In the hours since the government formation, the national currency gained strength in the black market, rising to 15,000 to the dollar down from 19,000.

The currency has lost 90 per cent of its value to the dollar since October 2019, driving hyperinflation and plunging more than half the population in poverty.

The international community has refused to help Lebanon financially before wide reforms are implemented to fight widespread corruption and mismanagement.

'Same cooks'

Sami Nader, a Lebanese political analyst, argued there was little hope for a breakthrough if the dynamics that prevailed during the cabinet line-up negotiations remained in place.

“The continuation of quota politics and bickering over every reform and decision would mean no departure from what the caretaker government was able to do,” he said.

“It was the same cooks who formed this government, so can they offer a different meal,” he asked.

Very few of the international community’s demands for a broad programme of reforms have yet been met, hampering the disbursement of foreign assistance.

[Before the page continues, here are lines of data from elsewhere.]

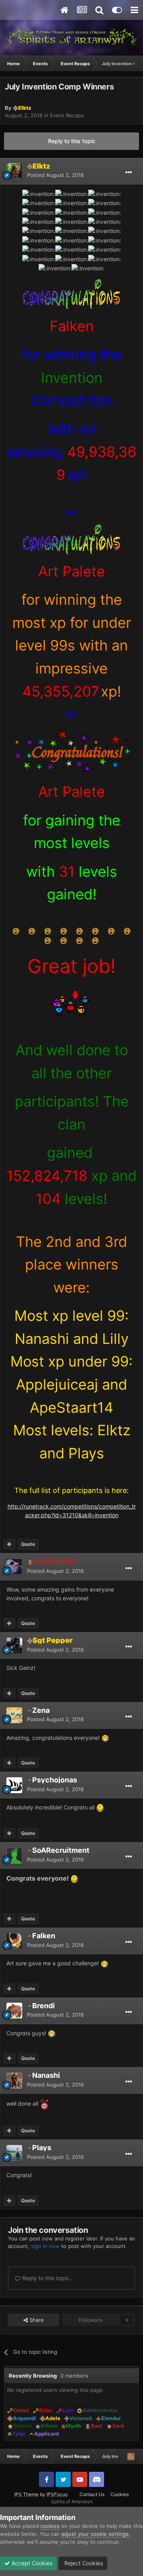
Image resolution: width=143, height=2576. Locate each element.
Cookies (119, 2494)
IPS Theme (26, 2494)
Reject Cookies (83, 2563)
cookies (50, 2526)
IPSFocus (57, 2494)
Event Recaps (67, 115)
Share (36, 2320)
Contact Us (91, 2494)
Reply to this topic (71, 141)
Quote (28, 1544)
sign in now (45, 2246)
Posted (55, 175)
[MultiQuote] (9, 1544)
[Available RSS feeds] (130, 2456)
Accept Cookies (31, 2563)
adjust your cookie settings (95, 2534)
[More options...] (129, 172)
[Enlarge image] (72, 293)
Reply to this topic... (47, 2278)
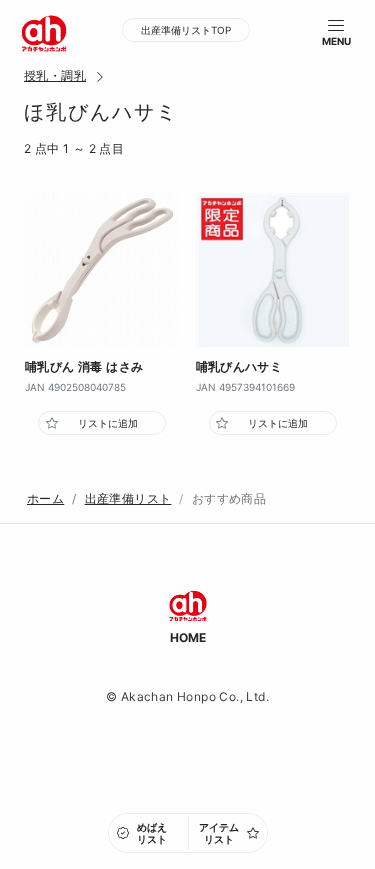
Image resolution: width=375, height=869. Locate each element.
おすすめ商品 (229, 498)
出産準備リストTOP (186, 30)
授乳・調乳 (55, 75)
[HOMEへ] (44, 32)
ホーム (45, 498)
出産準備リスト (128, 498)
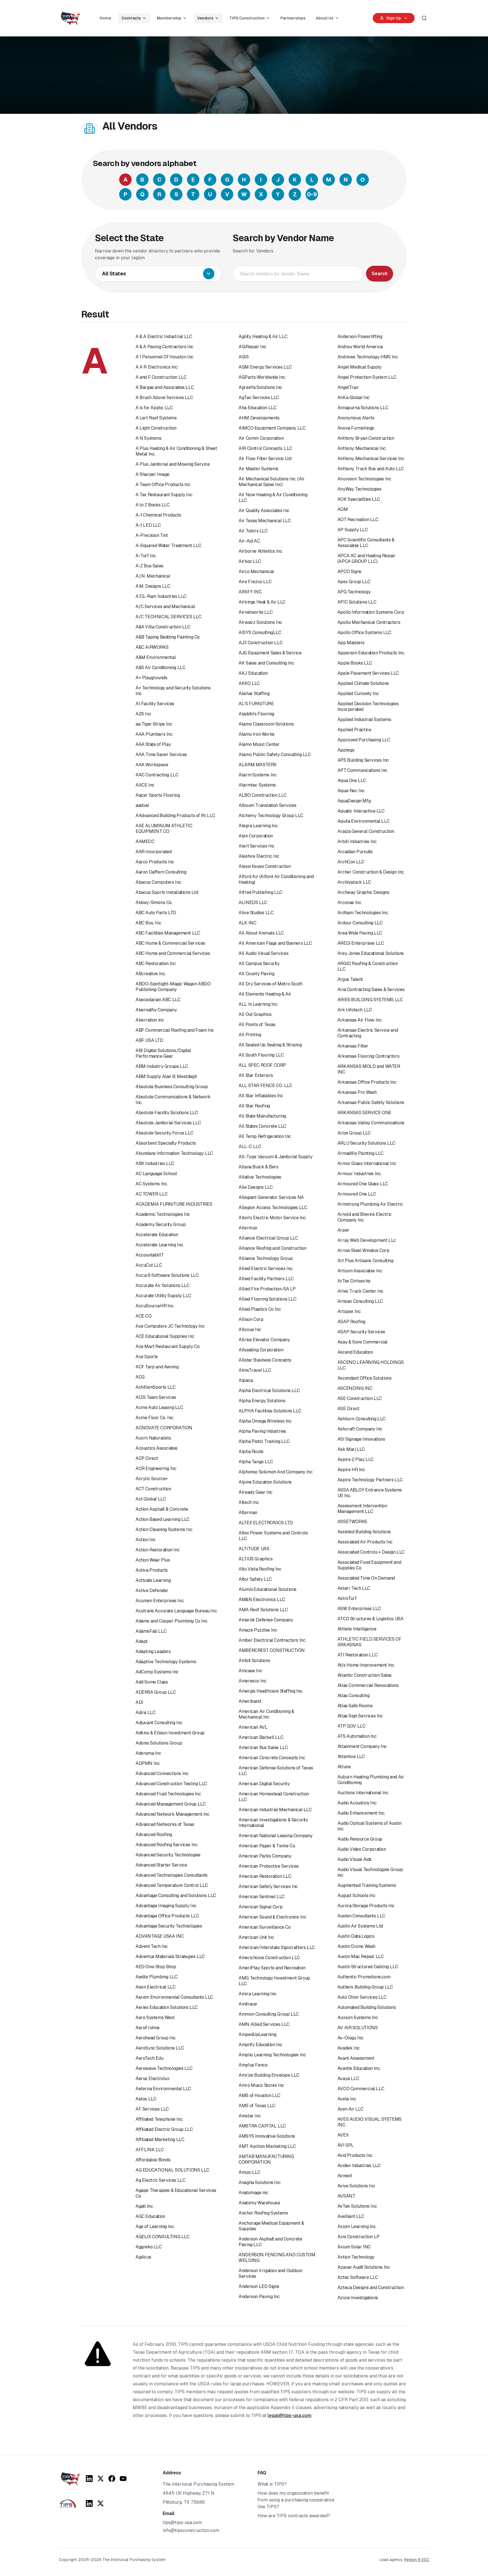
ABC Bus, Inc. (149, 923)
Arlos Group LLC (354, 1133)
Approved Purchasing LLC (363, 739)
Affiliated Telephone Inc (159, 2119)
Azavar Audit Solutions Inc (363, 2267)
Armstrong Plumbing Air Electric (370, 1204)
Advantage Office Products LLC (167, 1916)
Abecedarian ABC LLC (158, 999)
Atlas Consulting (353, 1695)
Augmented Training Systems (366, 1885)
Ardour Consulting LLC (360, 923)
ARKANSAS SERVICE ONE (364, 1112)
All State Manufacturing (262, 1116)
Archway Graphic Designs (363, 892)
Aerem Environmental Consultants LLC (174, 1997)
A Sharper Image (152, 474)
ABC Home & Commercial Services (170, 943)
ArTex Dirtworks (354, 1281)
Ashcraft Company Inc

Further stalling the bankrupt state’s recapitalisation has been the government’s failure to engage the International Monetary Fund and discuss a fully-fledged rescue plan.

“The new government will have to prepare legislative elections and ensure they are held on time,” the analyst Nader said.

Parliamentary polls are due next year, with many pinning their hopes on the ballot bringing in fresh blood but others doubtful that an unchanged electoral system can change the game.

“There is practically only one door on which to knock for this government and that is the International Monetary Fund, because there is no other way out of the crisis,” Nader said.